Jesus' Teachings on Relationships in the Church

Rebecca Sheridan
Sunday, October 17, 2021
Mark 10:35-45

    It’s homecoming season, and just last weekend was both my seminary’s ten-year class reunion, which I joined virtually, and my college class’s 15-year-reunion, which I missed.  Do any of your alma maters do alumni awards?  I remember not long after I graduated seminary, my college nominated a “kid” even younger than I was, someone who was serving as a first-year pastor in middle of nowhere North Dakota for this distinguished young alumni award.  I have a confession to make:  I was jealous!  I didn’t want to admit it, but here I was serving on the bishop’s staff as Director for Evangelical Mission in Nebraska, which come on, is way better than North Dakota, and I felt that I was passed over for the award.  Overlooked.
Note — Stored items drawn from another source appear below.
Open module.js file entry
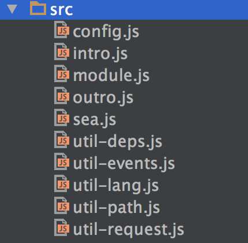The image size is (248, 243). [111, 75]
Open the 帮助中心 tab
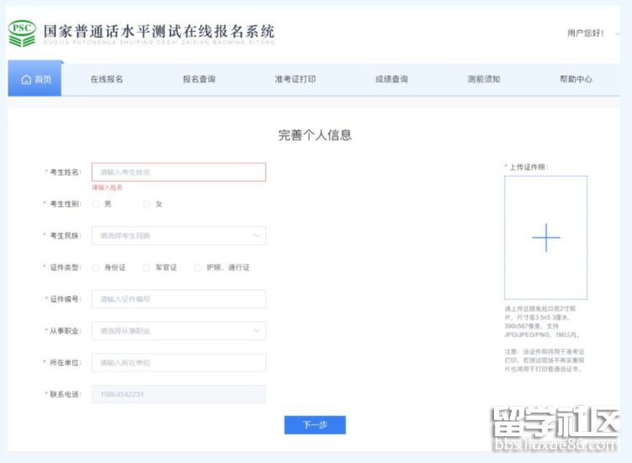The image size is (632, 463). point(576,79)
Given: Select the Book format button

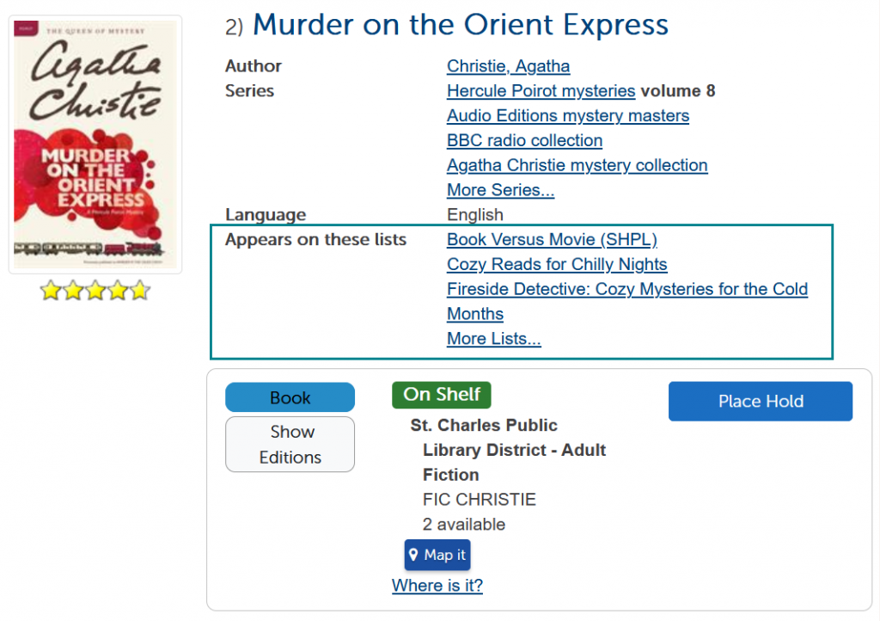Looking at the screenshot, I should tap(290, 397).
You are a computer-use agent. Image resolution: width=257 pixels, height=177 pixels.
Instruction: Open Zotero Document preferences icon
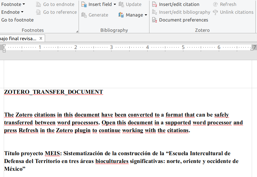(154, 20)
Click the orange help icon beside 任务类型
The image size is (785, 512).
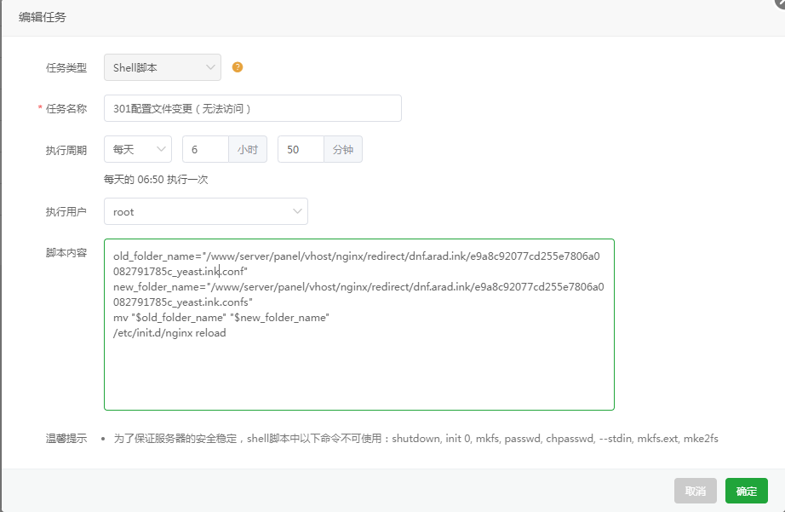tap(237, 67)
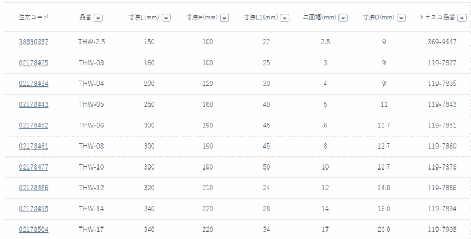Screen dimensions: 471x239
Task: Expand the 寸法H(mm) column filter
Action: [226, 18]
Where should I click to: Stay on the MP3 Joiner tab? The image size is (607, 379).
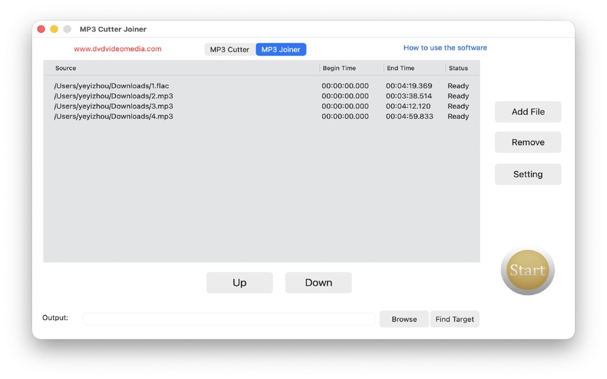[280, 48]
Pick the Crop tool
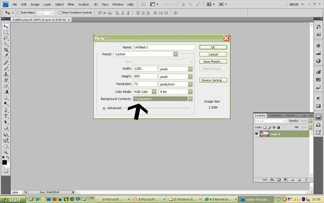324x203 pixels. [x=6, y=50]
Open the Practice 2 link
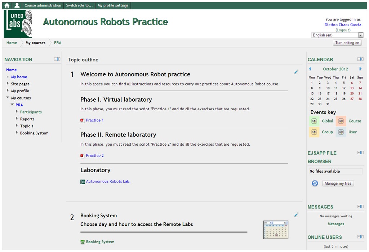Viewport: 369px width, 252px height. [x=95, y=156]
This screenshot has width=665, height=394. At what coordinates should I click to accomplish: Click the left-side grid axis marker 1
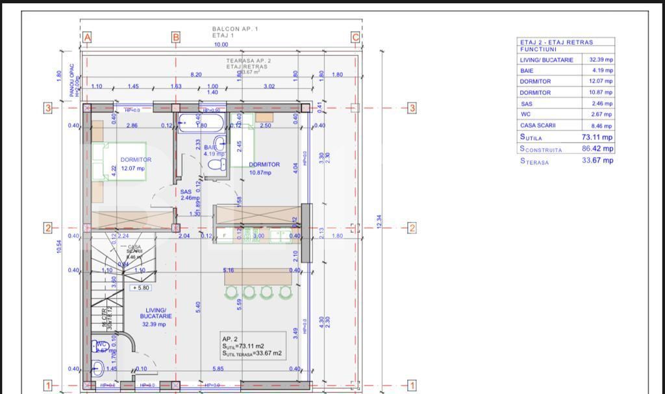click(47, 386)

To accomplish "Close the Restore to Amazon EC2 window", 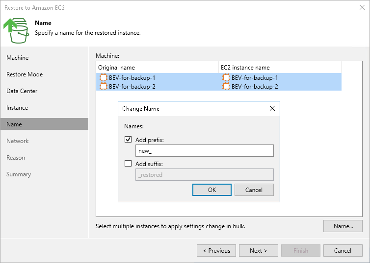I will coord(361,7).
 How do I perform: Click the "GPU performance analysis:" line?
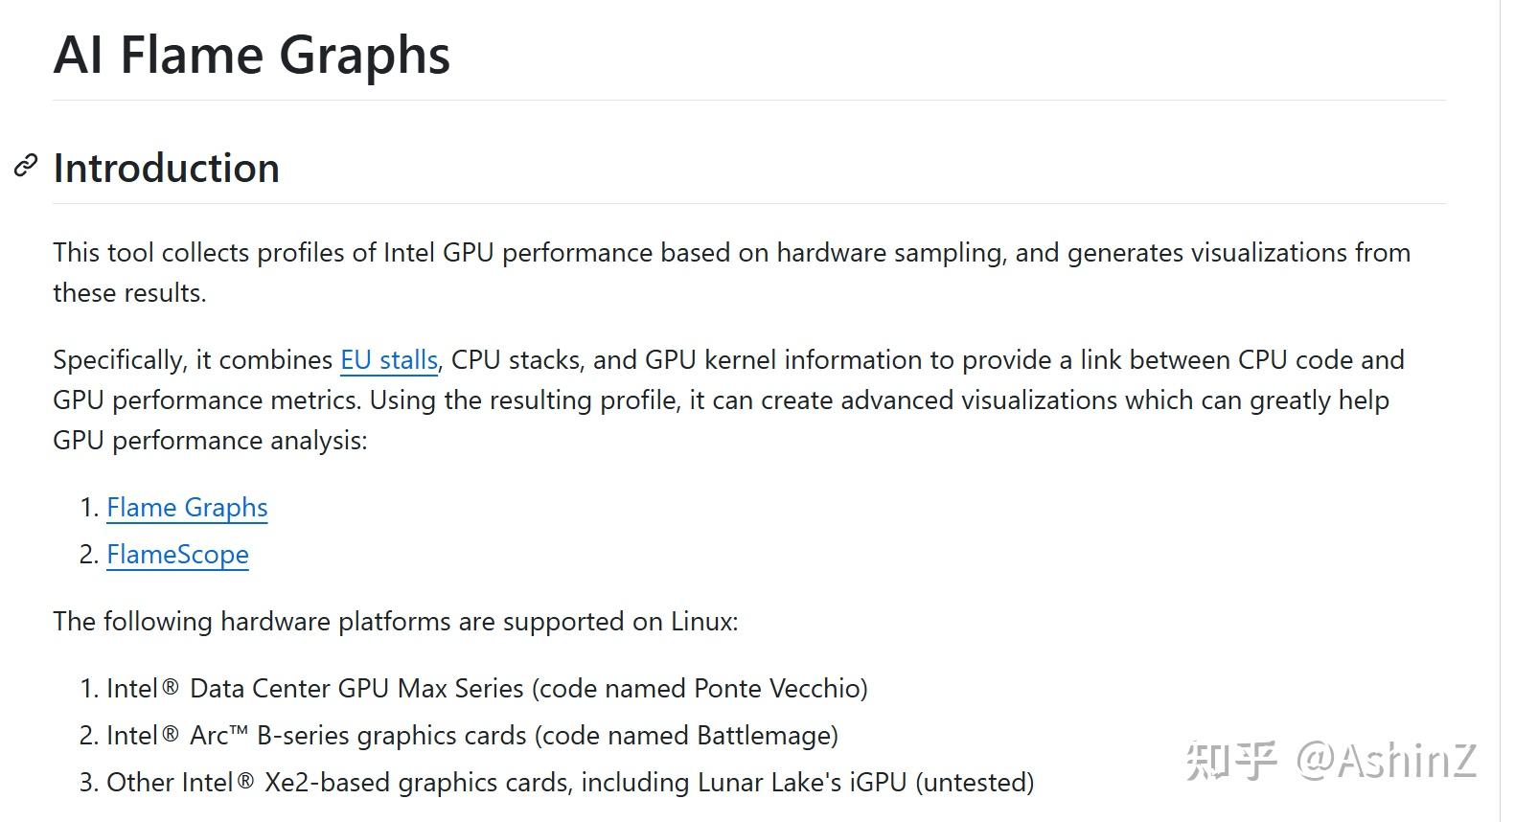tap(210, 441)
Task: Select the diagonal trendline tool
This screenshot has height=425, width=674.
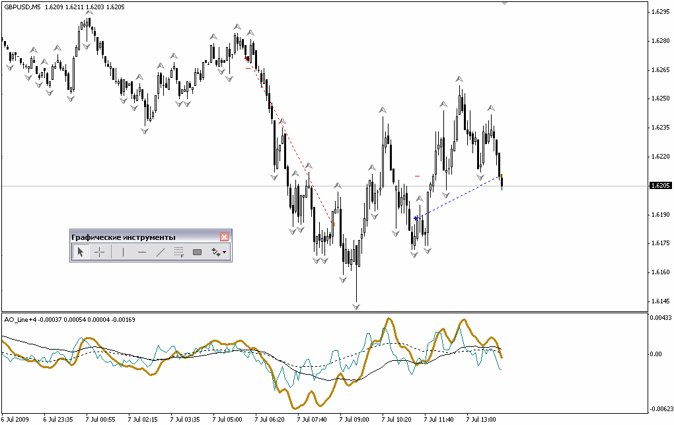Action: tap(160, 252)
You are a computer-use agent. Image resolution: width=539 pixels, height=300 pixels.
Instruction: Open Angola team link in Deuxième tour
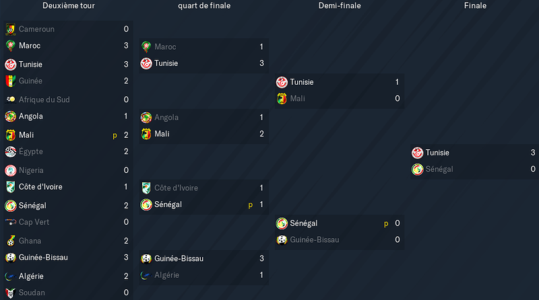click(x=31, y=116)
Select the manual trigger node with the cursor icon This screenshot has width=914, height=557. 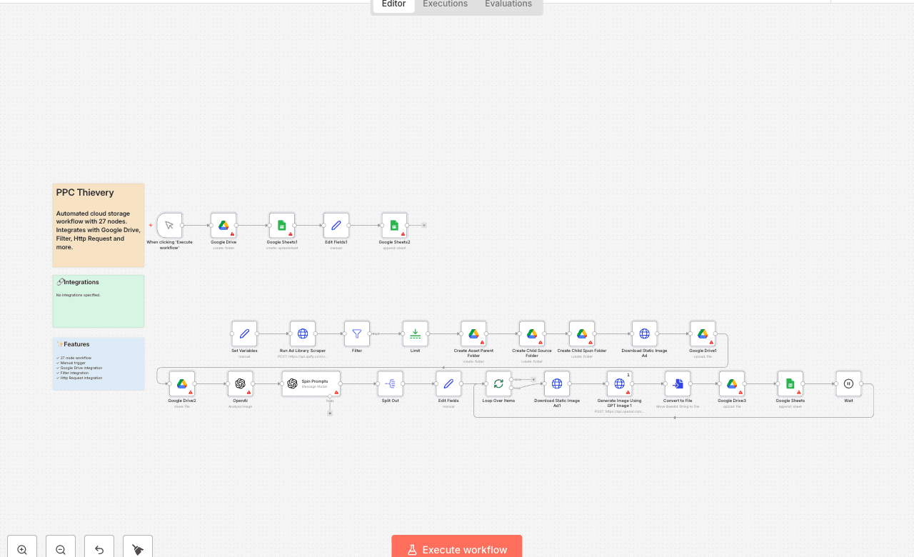(x=169, y=226)
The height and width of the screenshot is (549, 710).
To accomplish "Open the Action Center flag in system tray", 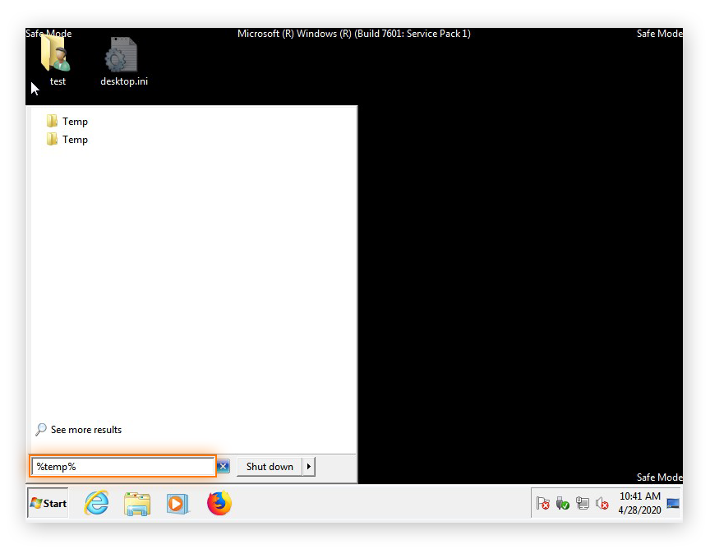I will pos(542,503).
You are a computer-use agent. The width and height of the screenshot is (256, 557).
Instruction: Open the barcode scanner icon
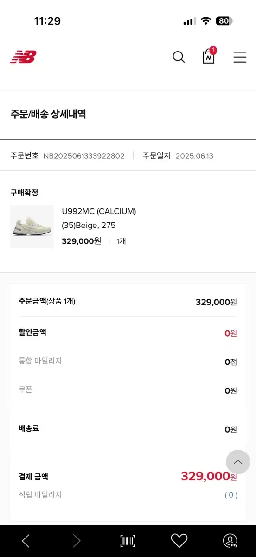128,541
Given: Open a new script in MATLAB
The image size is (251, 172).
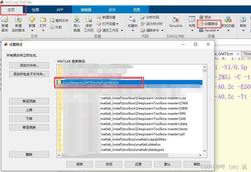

Neglected.  When I stopped to think more about it, I was pretty silly.  Don’t we want the best pastors serving every church everywhere, even in middle of nowhere North Dakota?  Why couldn’t I simply be happy for my colleague, rather than jealous?  Our faith isn’t a competition.  Still, I like recognition for my hard work just like the next person!
    In today’s gospel reading, James and John’s interaction with Jesus is almost comical it’s so ridiculous.  “Teacher, we want you to do for us whatever we ask of you,” they start out.  That takes some guts to say to the Lord and Savior of the universe.  But they don’t stop there!  Out of all the faithful followers of Jesus in the whole world, they want to sit at Jesus’ right hand and at his left hand when he comes in glory.  They must think they’re pretty hot stuff, second only to Jesus.  They deserve to sit next to him.  They should be recognized for all that they have done to follow him as his devoted disciples.  Really, it’s the least Jesus could do, to let them sit by him for all eternity.  They want to call “dibs” on being first place with Jesus!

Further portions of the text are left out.